YOUR GOAL =>
What is needed is an exact transcription of the line containing "Task: Open the Community" and every line after it through the end of the entries below, with no pictures.
Segment Start: MATERIAL PROVIDED
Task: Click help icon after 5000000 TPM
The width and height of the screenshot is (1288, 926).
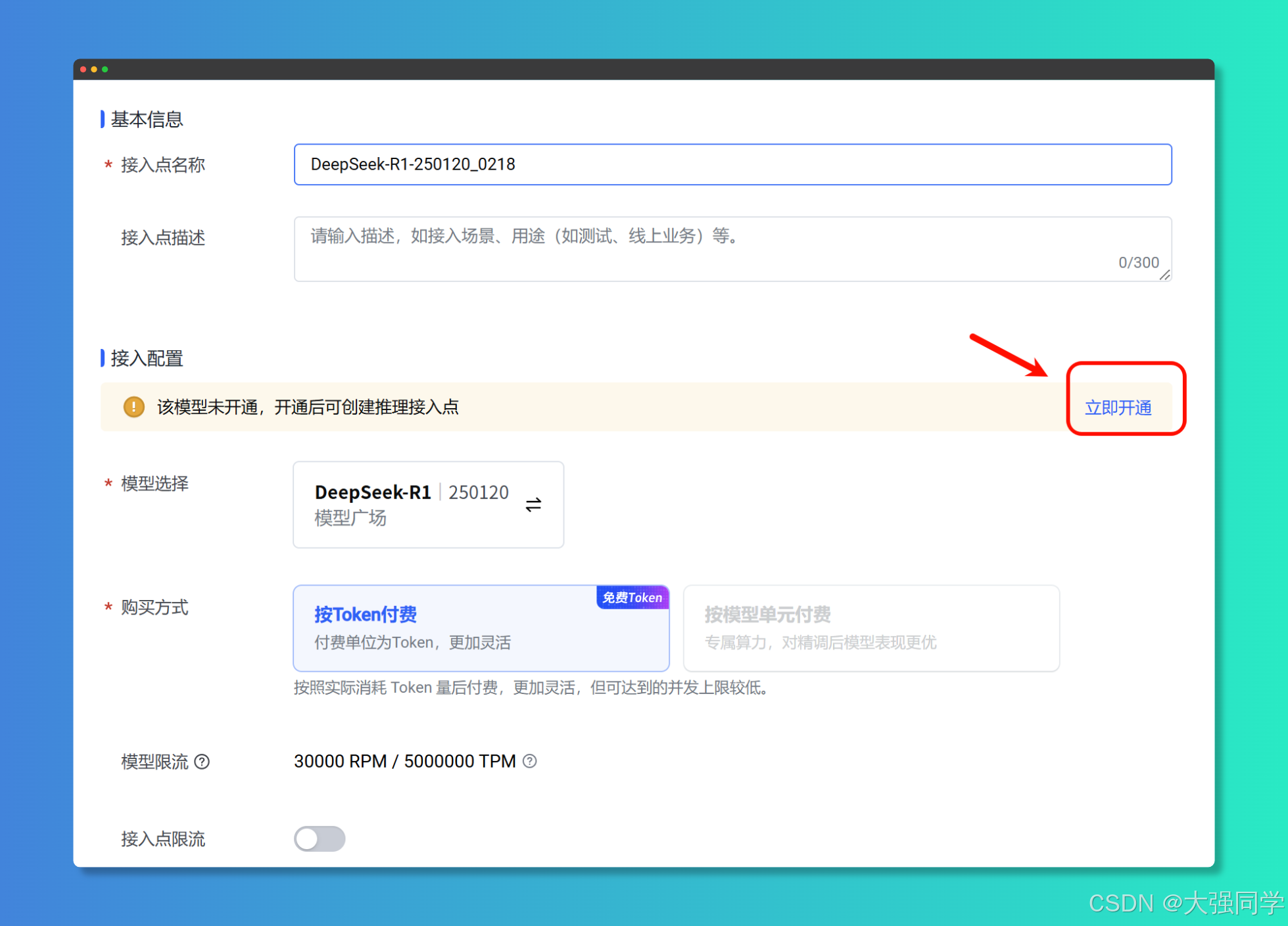Action: (530, 761)
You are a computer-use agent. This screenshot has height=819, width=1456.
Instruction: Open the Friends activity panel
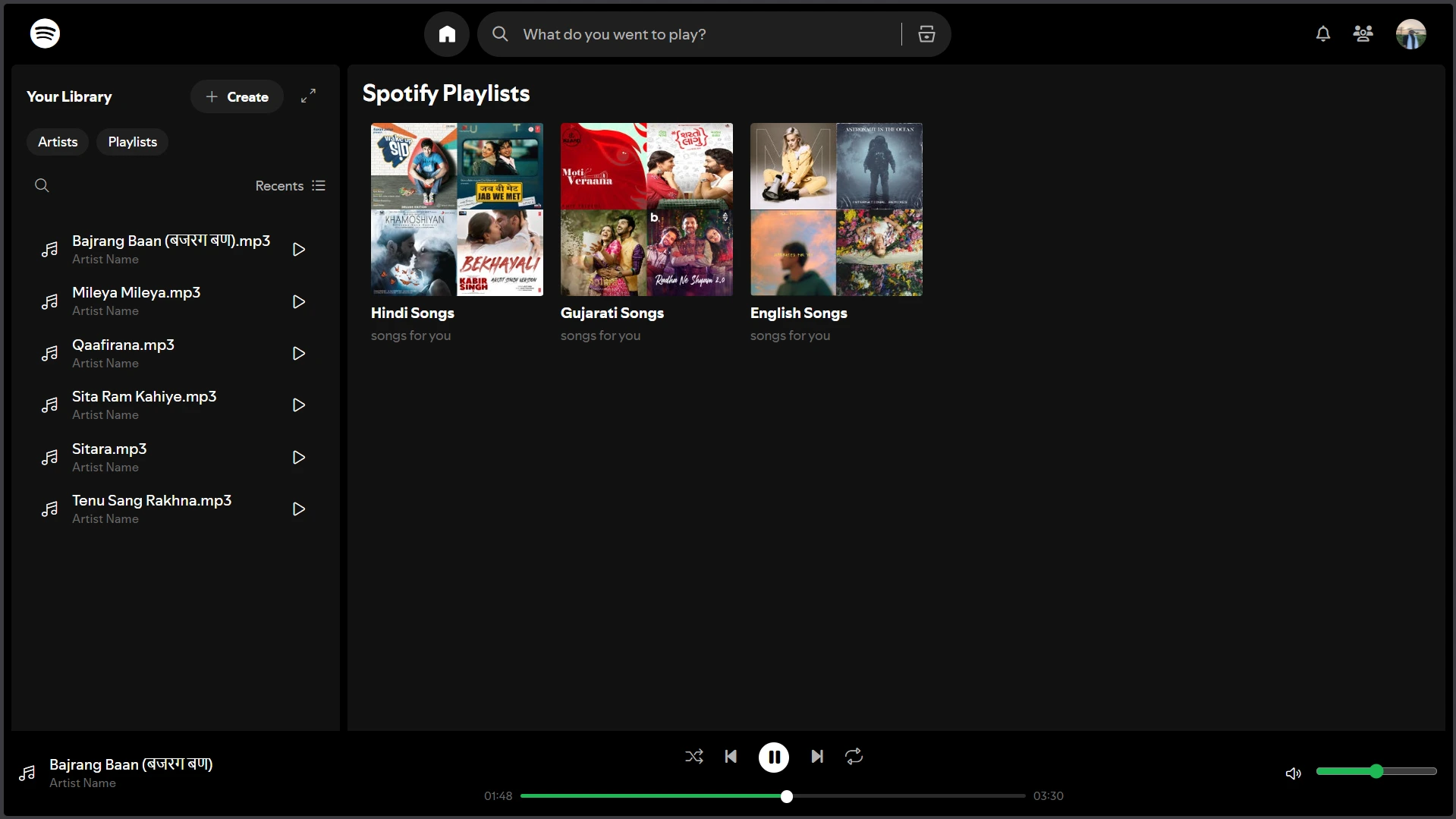click(x=1363, y=34)
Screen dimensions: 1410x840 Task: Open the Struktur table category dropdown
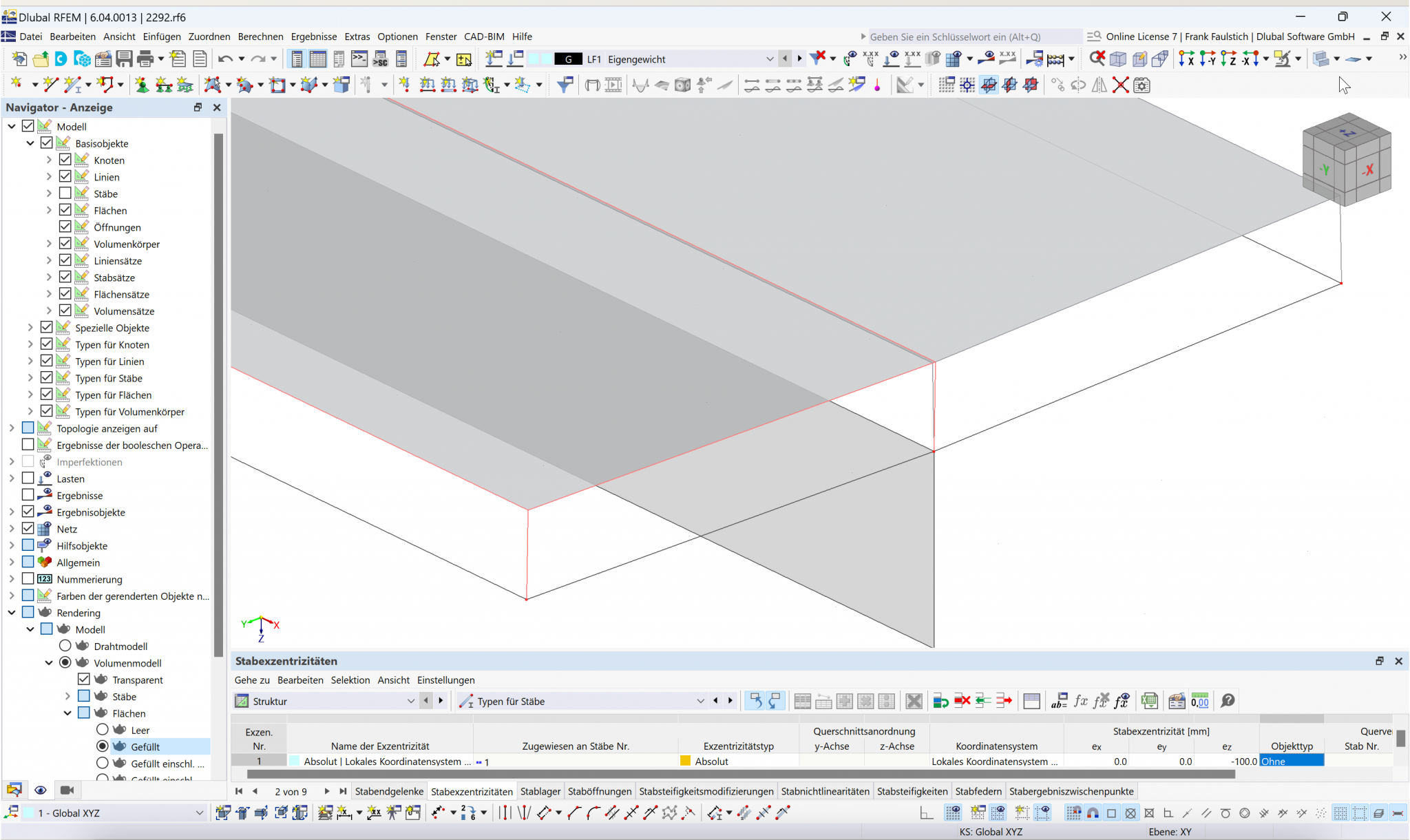pyautogui.click(x=410, y=701)
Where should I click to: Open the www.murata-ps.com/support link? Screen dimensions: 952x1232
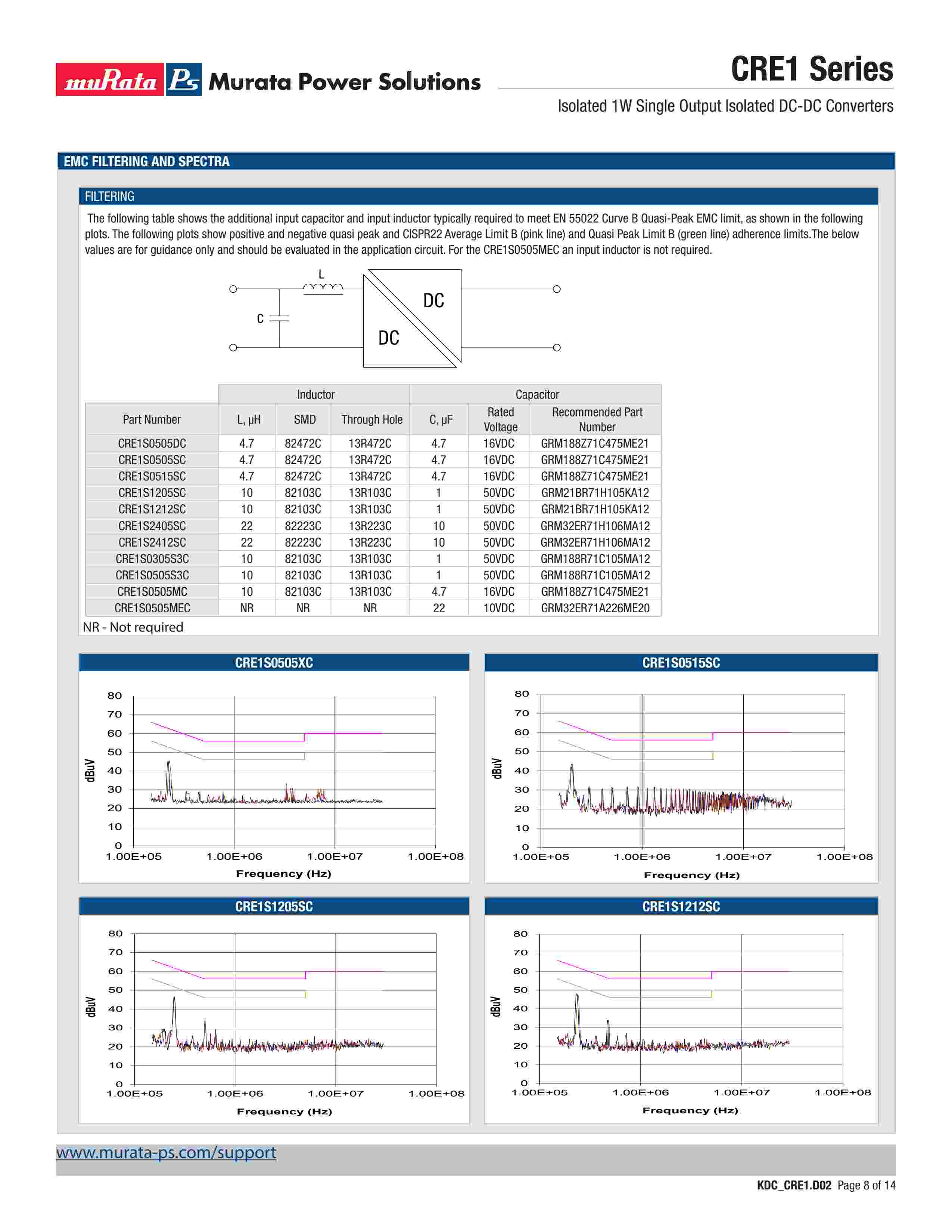tap(167, 1152)
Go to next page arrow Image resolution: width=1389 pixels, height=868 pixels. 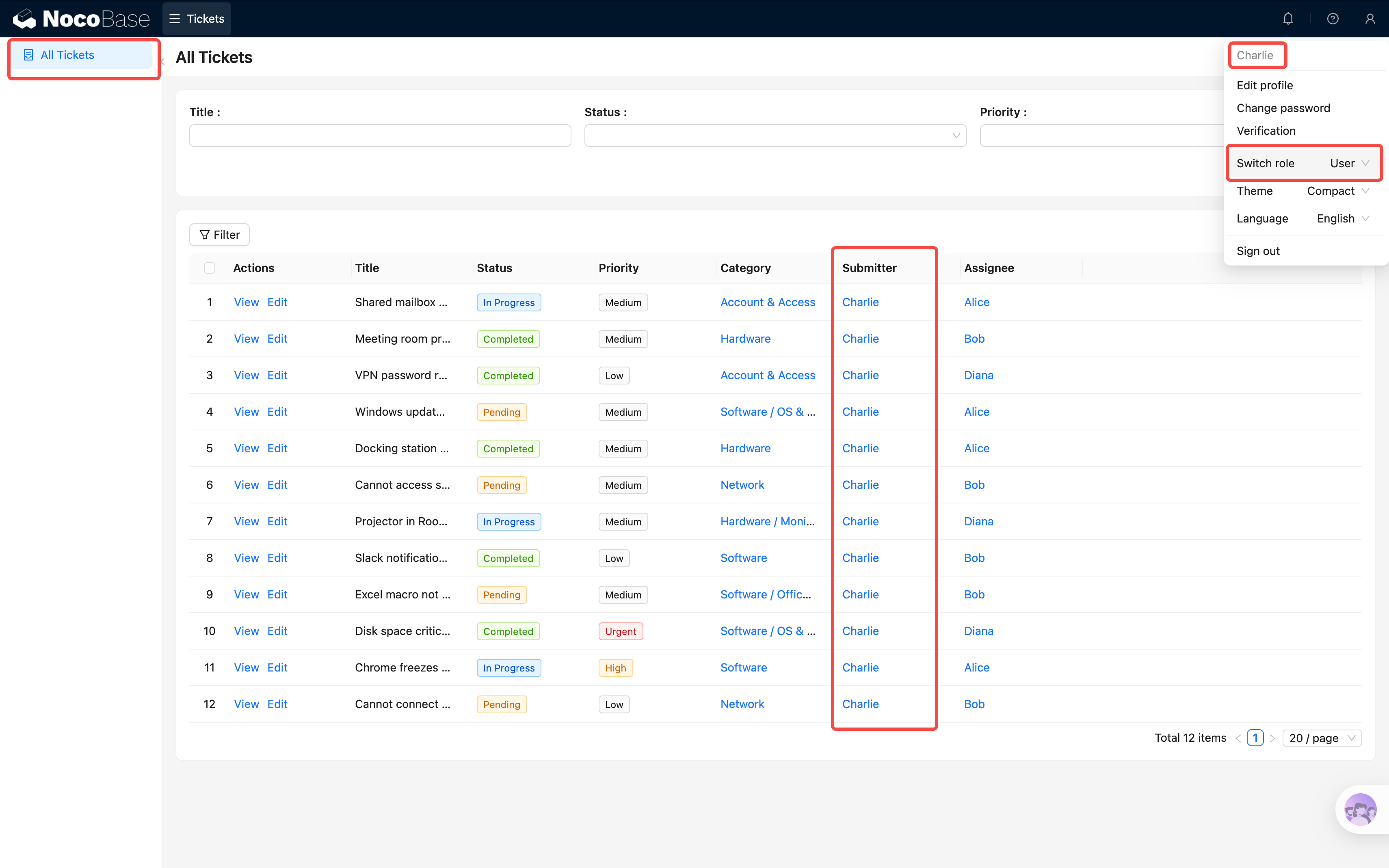(x=1272, y=738)
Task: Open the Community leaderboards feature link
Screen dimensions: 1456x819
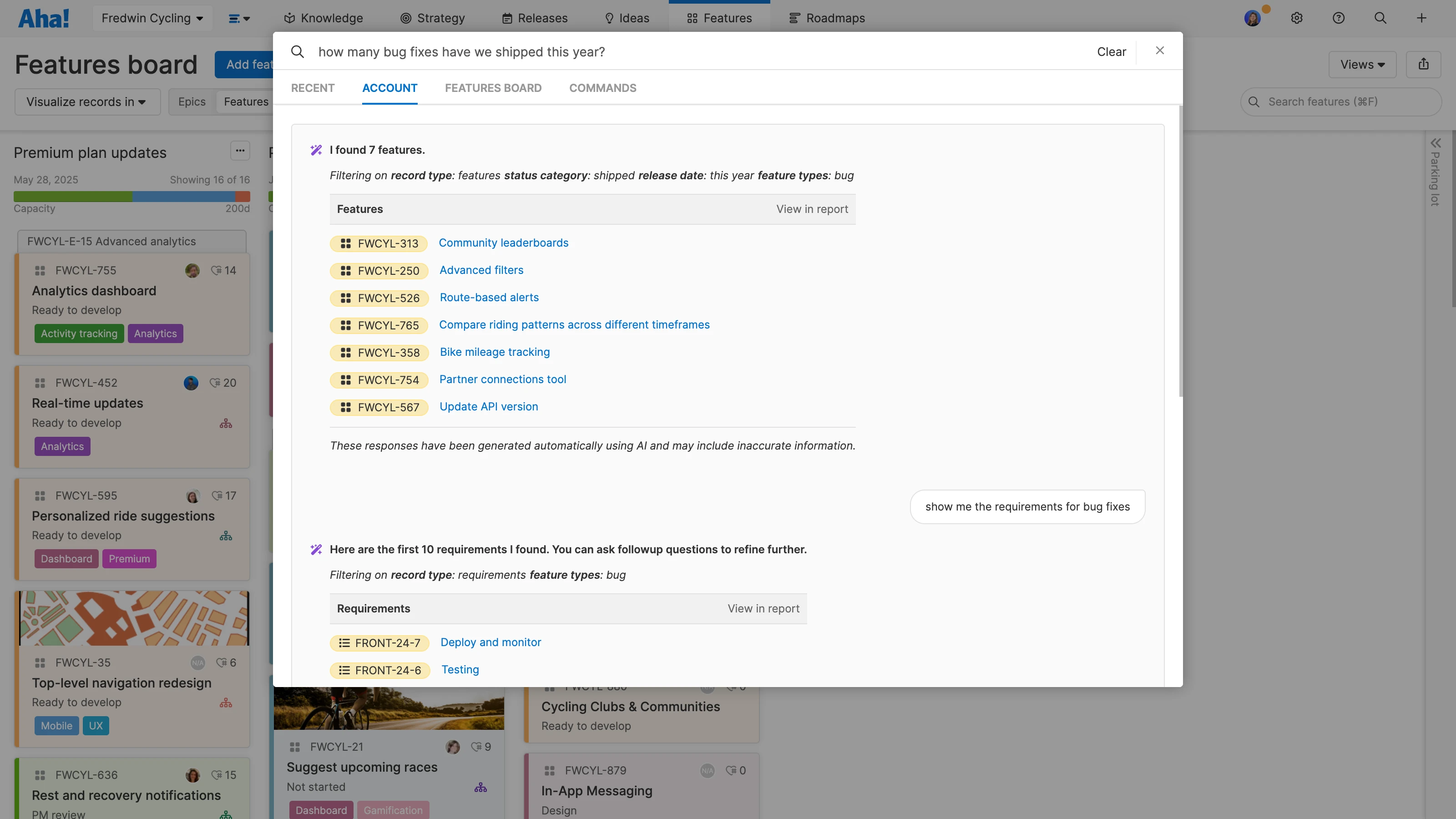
Segment End: MATERIAL PROVIDED
OUTPUT OF THE EXERCISE =>
Task: Open the Community leaderboards feature link
Screen dimensions: 1456x819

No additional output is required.